» **Task to complete**
On how many lines of the data below does the word "menu" appear? Reply with the number only.

» **Exercise data**
• • • •

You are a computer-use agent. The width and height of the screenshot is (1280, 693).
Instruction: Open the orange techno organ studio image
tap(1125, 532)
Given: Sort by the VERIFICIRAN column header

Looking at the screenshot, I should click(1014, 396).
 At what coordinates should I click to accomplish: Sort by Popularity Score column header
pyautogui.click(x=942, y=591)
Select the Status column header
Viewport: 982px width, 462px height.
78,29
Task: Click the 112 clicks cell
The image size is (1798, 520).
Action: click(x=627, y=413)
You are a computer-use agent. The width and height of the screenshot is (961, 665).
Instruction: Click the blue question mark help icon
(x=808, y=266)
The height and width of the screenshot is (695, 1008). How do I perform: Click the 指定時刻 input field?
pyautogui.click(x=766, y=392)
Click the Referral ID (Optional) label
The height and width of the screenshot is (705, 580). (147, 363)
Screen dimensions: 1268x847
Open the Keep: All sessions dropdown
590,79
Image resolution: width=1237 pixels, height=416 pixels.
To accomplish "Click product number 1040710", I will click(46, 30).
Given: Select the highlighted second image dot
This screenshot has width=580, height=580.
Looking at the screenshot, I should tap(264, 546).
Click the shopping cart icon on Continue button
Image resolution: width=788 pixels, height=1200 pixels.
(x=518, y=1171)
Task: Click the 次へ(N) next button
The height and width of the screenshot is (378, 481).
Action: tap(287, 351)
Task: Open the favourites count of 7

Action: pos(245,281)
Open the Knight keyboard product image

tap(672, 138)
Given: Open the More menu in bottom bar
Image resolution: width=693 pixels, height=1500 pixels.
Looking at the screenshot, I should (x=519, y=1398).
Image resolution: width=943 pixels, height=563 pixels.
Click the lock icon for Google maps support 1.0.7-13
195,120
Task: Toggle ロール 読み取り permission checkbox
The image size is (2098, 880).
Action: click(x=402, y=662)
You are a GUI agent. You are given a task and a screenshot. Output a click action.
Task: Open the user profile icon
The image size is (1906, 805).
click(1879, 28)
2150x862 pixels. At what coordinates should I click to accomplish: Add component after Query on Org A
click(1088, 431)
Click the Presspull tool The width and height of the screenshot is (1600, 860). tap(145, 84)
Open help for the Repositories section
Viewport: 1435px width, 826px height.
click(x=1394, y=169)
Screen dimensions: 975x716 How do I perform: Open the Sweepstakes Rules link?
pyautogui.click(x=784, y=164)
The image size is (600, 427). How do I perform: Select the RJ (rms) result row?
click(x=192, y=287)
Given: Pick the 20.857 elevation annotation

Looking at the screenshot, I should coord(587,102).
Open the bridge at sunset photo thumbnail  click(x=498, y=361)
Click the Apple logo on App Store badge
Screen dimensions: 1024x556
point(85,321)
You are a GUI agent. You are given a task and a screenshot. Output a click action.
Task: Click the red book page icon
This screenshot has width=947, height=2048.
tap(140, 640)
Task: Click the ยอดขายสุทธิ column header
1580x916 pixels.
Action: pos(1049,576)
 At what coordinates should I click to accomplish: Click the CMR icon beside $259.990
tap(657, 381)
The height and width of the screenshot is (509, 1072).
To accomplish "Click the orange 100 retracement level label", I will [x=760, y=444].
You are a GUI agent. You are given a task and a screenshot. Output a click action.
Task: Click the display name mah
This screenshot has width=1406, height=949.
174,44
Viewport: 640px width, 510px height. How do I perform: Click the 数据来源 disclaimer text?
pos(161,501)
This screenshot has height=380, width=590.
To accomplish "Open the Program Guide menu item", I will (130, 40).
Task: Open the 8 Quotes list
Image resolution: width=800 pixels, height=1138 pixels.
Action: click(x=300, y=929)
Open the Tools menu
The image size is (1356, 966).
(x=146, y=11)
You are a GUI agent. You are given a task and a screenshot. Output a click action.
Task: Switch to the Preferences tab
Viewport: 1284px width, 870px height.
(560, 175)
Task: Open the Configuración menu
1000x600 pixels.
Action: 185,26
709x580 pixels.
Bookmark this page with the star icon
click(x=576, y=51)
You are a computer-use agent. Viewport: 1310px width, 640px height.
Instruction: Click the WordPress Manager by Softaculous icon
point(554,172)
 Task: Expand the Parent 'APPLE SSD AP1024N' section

• • • •

» **Your solution**
4